▶ _The request_
In the records below, substitute "screen agent" for every occurrence of "GUI agent" and leave everything else unchanged.

* BEGIN Data shown *

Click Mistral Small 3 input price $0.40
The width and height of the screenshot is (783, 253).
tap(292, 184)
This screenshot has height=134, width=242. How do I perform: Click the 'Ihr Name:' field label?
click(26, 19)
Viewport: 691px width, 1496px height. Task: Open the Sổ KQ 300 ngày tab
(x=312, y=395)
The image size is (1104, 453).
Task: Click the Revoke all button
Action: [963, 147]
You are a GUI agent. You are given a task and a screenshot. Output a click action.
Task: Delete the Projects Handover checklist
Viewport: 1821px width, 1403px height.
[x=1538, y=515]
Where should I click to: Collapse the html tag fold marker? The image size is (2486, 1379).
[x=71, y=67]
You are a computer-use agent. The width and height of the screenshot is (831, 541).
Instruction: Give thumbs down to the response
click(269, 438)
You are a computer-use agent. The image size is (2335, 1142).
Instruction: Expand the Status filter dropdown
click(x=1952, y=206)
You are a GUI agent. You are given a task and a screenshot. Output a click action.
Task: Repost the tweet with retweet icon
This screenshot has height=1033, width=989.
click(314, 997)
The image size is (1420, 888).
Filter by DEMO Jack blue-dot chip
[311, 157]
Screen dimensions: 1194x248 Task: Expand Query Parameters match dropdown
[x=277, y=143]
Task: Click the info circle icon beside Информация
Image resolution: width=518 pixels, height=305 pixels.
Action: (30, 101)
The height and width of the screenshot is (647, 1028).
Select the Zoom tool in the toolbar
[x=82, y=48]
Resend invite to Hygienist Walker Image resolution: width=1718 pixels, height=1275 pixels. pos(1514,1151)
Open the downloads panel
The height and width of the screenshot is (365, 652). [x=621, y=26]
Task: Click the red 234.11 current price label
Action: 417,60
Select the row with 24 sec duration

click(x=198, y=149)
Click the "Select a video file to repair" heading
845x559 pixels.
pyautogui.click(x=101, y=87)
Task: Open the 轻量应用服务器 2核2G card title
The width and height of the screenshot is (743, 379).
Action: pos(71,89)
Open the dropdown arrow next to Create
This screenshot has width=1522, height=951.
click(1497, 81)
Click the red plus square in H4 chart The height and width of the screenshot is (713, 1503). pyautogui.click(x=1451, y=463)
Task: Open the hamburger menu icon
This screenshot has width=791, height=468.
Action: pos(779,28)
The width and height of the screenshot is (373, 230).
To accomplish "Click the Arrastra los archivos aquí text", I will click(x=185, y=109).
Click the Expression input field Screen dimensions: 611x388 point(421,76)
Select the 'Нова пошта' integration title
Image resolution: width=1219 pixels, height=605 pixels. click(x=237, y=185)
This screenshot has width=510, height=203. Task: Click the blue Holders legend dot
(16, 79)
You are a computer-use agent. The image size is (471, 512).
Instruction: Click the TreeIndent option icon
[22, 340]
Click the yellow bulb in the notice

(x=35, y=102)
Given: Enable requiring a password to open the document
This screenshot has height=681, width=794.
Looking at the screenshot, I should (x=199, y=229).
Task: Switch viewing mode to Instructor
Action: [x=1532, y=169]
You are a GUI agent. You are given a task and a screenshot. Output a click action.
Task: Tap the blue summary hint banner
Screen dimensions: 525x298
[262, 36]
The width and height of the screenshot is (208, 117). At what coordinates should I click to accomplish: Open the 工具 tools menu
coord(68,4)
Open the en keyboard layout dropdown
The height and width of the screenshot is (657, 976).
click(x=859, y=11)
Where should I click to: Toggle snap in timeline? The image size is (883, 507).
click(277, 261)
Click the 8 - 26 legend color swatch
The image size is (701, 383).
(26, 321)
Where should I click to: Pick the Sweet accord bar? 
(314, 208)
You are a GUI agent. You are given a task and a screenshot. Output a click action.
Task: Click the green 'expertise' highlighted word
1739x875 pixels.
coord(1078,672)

* END Data shown *

▶ _The completed task_
Click Mistral Small 3 input price $0.40
The width and height of the screenshot is (783, 253).
tap(292, 184)
This screenshot has height=134, width=242. How do I perform: Click the 'Ihr Name:' field label?
click(26, 19)
Viewport: 691px width, 1496px height. Task: Open the Sổ KQ 300 ngày tab
(x=312, y=395)
The image size is (1104, 453).
Task: Click the Revoke all button
Action: [963, 147]
You are a screen agent. You are given a task and a screenshot. Output a click action.
Task: Delete the Projects Handover checklist
Viewport: 1821px width, 1403px height.
[x=1538, y=515]
Where should I click to: Collapse the html tag fold marker? The image size is (2486, 1379).
[x=71, y=67]
You are a computer-use agent. The width and height of the screenshot is (831, 541).
Instruction: Give thumbs down to the response
click(269, 438)
You are a computer-use agent. The image size is (2335, 1142).
Instruction: Expand the Status filter dropdown
click(x=1952, y=206)
You are a screen agent. You are given a task and a screenshot. Output a click action.
Task: Repost the tweet with retweet icon
This screenshot has height=1033, width=989.
click(314, 997)
The image size is (1420, 888).
Filter by DEMO Jack blue-dot chip
[311, 157]
Screen dimensions: 1194x248 Task: Expand Query Parameters match dropdown
[x=277, y=143]
Task: Click the info circle icon beside Информация
Image resolution: width=518 pixels, height=305 pixels.
Action: (30, 101)
The height and width of the screenshot is (647, 1028).
Select the Zoom tool in the toolbar
[x=82, y=48]
Resend invite to Hygienist Walker Image resolution: width=1718 pixels, height=1275 pixels. pos(1514,1151)
Open the downloads panel
The height and width of the screenshot is (365, 652). [x=621, y=26]
Task: Click the red 234.11 current price label
Action: 417,60
Select the row with 24 sec duration

click(x=198, y=149)
Click the "Select a video file to repair" heading
845x559 pixels.
pyautogui.click(x=101, y=87)
Task: Open the 轻量应用服务器 2核2G card title
The width and height of the screenshot is (743, 379).
Action: pos(71,89)
Open the dropdown arrow next to Create
This screenshot has width=1522, height=951.
click(1497, 81)
Click the red plus square in H4 chart The height and width of the screenshot is (713, 1503). pyautogui.click(x=1451, y=463)
Task: Open the hamburger menu icon
This screenshot has width=791, height=468.
Action: pos(779,28)
The width and height of the screenshot is (373, 230).
To accomplish "Click the Arrastra los archivos aquí text", I will click(x=185, y=109).
Click the Expression input field Screen dimensions: 611x388 point(421,76)
Select the 'Нова пошта' integration title
Image resolution: width=1219 pixels, height=605 pixels. click(x=237, y=185)
This screenshot has width=510, height=203. Task: Click the blue Holders legend dot
(16, 79)
You are a computer-use agent. The image size is (471, 512).
Instruction: Click the TreeIndent option icon
[22, 340]
Click the yellow bulb in the notice

(x=35, y=102)
Given: Enable requiring a password to open the document
This screenshot has height=681, width=794.
Looking at the screenshot, I should (x=199, y=229).
Task: Switch viewing mode to Instructor
Action: [x=1532, y=169]
You are a screen agent. You are given a task and a screenshot. Output a click action.
Task: Tap the blue summary hint banner
Screen dimensions: 525x298
[262, 36]
The width and height of the screenshot is (208, 117). At what coordinates should I click to accomplish: Open the 工具 tools menu
coord(68,4)
Open the en keyboard layout dropdown
The height and width of the screenshot is (657, 976).
click(x=859, y=11)
Where should I click to: Toggle snap in timeline? The image size is (883, 507).
click(277, 261)
Click the 8 - 26 legend color swatch
The image size is (701, 383).
(26, 321)
Where should I click to: Pick the Sweet accord bar? 
(314, 208)
You are a screen agent. You are given a task and a screenshot. Output a click action.
Task: Click the green 'expertise' highlighted word
1739x875 pixels.
coord(1078,672)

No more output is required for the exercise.